Qwen-RobotWorld Technical Report: Unifying Embodied World Modeling through Language-Conditioned Video Generation
2026-06-15 • Computer Vision and Pattern Recognition
Computer Vision and Pattern Recognition
AI summaryⓘ
The authors present Qwen-RobotWorld, a video prediction model that uses language commands to understand and simulate future robot actions in different fields like driving and navigation. Their system links language with video through a special transformer model and is trained on a large video-text dataset covering many robot types and actions. They also use a training strategy that first teaches general visual patterns before focusing on specific robotic tasks. Their approach outperforms existing models on multiple benchmarks and shows good ability to generalize to new tasks without additional training.
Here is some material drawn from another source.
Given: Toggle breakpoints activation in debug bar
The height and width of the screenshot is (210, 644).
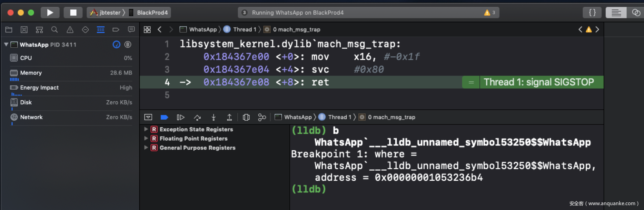Looking at the screenshot, I should point(164,118).
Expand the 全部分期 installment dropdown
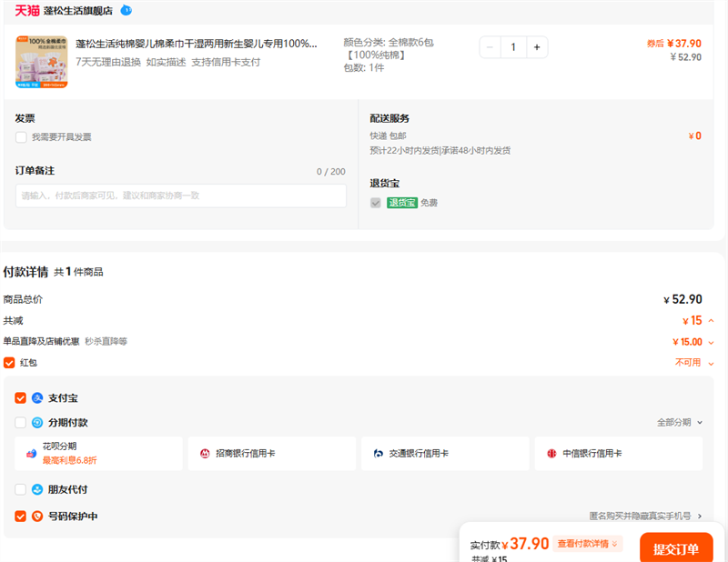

language-conditioned modelsvideo world modelrobotic manipulationdiffusion transformervideo-VAEmulti-modal learningaction-language mappingembodied intelligencezero-shot learningcurriculum training
Authors
Jie Zhang, Xiaoyue Chen, Anzhe Chen, Chenxu Lv, Deqing Li, Gengze Zhou, Hang Yin, Haoqi Yuan, Haoyang Li, Jiahao Li, Jiazhao Zhang, Jingren Zhou, Kaiyuan Gao, Kun Yan, Lihan Jiang, Ningyuan Tang, Pei Lin, Qihang Peng, Shengming Yin, Tianhe Wu, Tianyi Yan, Xiao Xu, Yan Shu, Yanran Zhang, Ye Wang, Yi Wang, Yilei Chen, Yixian Xu, Yiyang Huang, Yuxiang Chen, Zekai Zhang, Zhendong Wang, Zhixing Lei, Zhixuan Liang, Zihao Liu, Zikai Zhou, Xiong-Hui Chen, Chenfei Wu
Abstract
We introduce Qwen-RobotWorld, a language-conditioned video world model for embodied intelligence. With natural language as a unified action interface, it predicts physically grounded future visual trajectories from current observations across robotic manipulation, autonomous driving, indoor navigation, and human-to-robot transfer. This unified formulation provides three promising application directions: synthetic data generation for policy training augmentation, scalable virtual environments for policy evaluation, and language-guided planning signals for downstream robot control. This is achieved through a three-part design: a) Double-Stream MMDiT with MLLM Action Encoding, where a 60-layer double-stream diffusion transformer couples frozen Qwen2.5-VL semantics with video-VAE latents through layer-wise joint attention; b) Embodied World Knowledge (EWK), an 8.6M video-text corpus (200M+ frames) with action-language mapping over 20+ embodiments and 500+ action categories; and c) General+Expert Progressive Curriculum, a two-stage training strategy that first learns general visual priors and then injects embodied specialization under a shared language interface. Extensive results show strong competitiveness: ranks 1st overall on EWMBench and DreamGen Bench, outperforms all open-source models on WorldModelBench and PBench. Additional zero-shot analyses on RoboTwin-IF benchmark further support robust generalization and multi-view consistency.